This is one of the best parts of my job. I spent evenings during the holiday weekend checking out an established restaurant with interesting new offerings and two poised new eateries generating lots of talk. 34th Street Cafe (1005. W. 34th, 371-3400) is once again open for dinner, and we applaud their efforts. The pleasant cafe space that serves the bustling lunch crowd so well converts beautifully to a comfortable dinner house in the evenings. The night we visited, owner Eddie Bernal and chef D.J. Quintanilla were serving diners while sous-chef Scott Dishman kept the kitchen humming. The menu offers a fusion of American, Asian, Mexican, and Mediterranean flavors. The popular thin-crust Tuscan-style pizzas are here, along with some salads, pastas, and enchiladas. Entrées are priced in the range of $12.95 to $17.95 and the very affordable wine list offers several selections for $5.95 per glass or $22 per bottle.
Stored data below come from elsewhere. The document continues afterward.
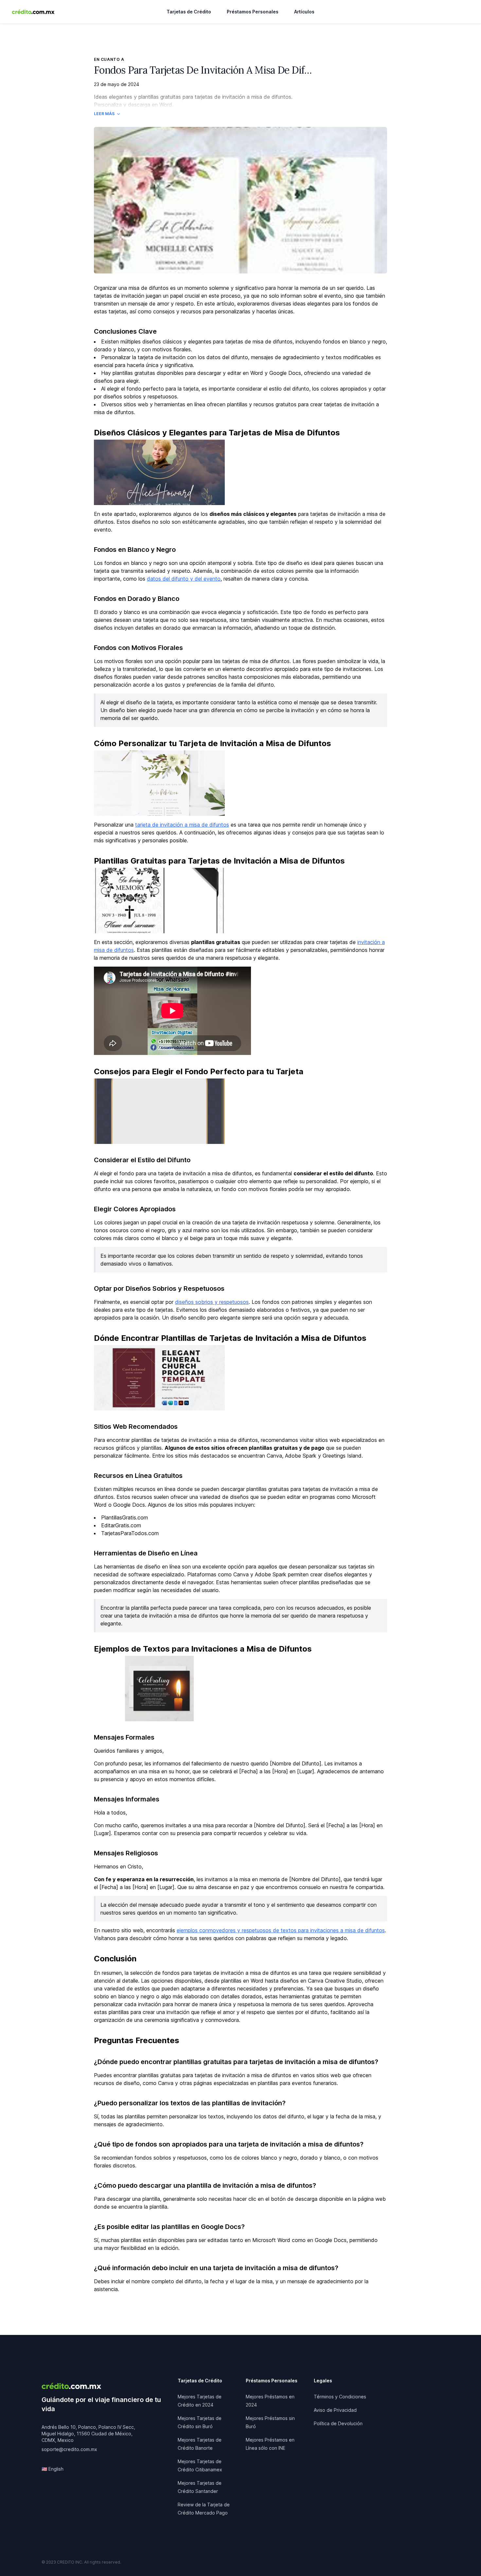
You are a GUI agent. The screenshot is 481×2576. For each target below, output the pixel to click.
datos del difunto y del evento (184, 578)
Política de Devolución (338, 2423)
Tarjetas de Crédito (189, 11)
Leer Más (104, 113)
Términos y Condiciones (340, 2396)
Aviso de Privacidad (335, 2410)
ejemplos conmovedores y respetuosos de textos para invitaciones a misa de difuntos (281, 1930)
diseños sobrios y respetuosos (212, 1302)
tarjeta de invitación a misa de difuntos (182, 824)
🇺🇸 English (52, 2469)
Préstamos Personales (252, 11)
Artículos (304, 11)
We happened to be among the first paying customers at the chic new Italian bistro La Traviata (314 Congress, 479-8131) and were very impressed with the flavor, presentation, and price of chef/owner Marion Gilchrist's simple, fresh seasonal menu offerings. A salad of sweet ruby beets, tangy arugula, and warm, salty ricotta salata was a taste and texture revelation as were the seared scallops on a bed of cannellini beans with fresh spinach and bread crumbs. Seating at the long, polished bar makes Traviata a good bet for grabbing a good, quick lunch or convivial dinner. It's is a winner in the making.
The buzz about Austin's newest French restaurant, Aquarelle (606 Rio Grande, 479-8117), was already strong before I made it there, and they've only been open a couple of weeks! What an elegant little jewel this restaurant is with pale yellow walls, gleaming hardwood floors, imported French china and flatware, and tasteful decor. Owners Terry Foreman and Robert Brady explained that Aquarelle is the realization of an eight-year-old dream. Now that the renovation of the two attached turn-of-the-century houses is complete and their longtime friend, chef Jacques Richard, has arrived from France, all the components are finally in place. The restaurant has a finely finished look to it while the professional service and lovely plate presentations belie its youth. There are both a la carte and prix-fixe menus and a very satisfying array of desserts. Expect delightful French haute cuisine served at a leisurely, European dining pace.
Speaking of French cuisine, Austin's three premiere French dining establishments all have special menus planned for the observation of Bastille Day, Friday, July 14. Chez Nous (501 Neches, 473-2413), will present a list from the a la carte menu packed with an array of special dishes dear to the palates of their loyal clientele. At Jean-Luc's French Bistro (705 Colorado, 494-0033), the $27.95 prix-fixe menu offers choices of three salads, entrées, and desserts, and reservations are necessary. Meanwhile, in keeping with the casual, outdoor spirit of the summer holiday, Aquarelle has chosen to serve light, haute pique-nique fare such as country-style pâté, baguettes, meats, and cheeses in their bar area only. Allons, mes amis!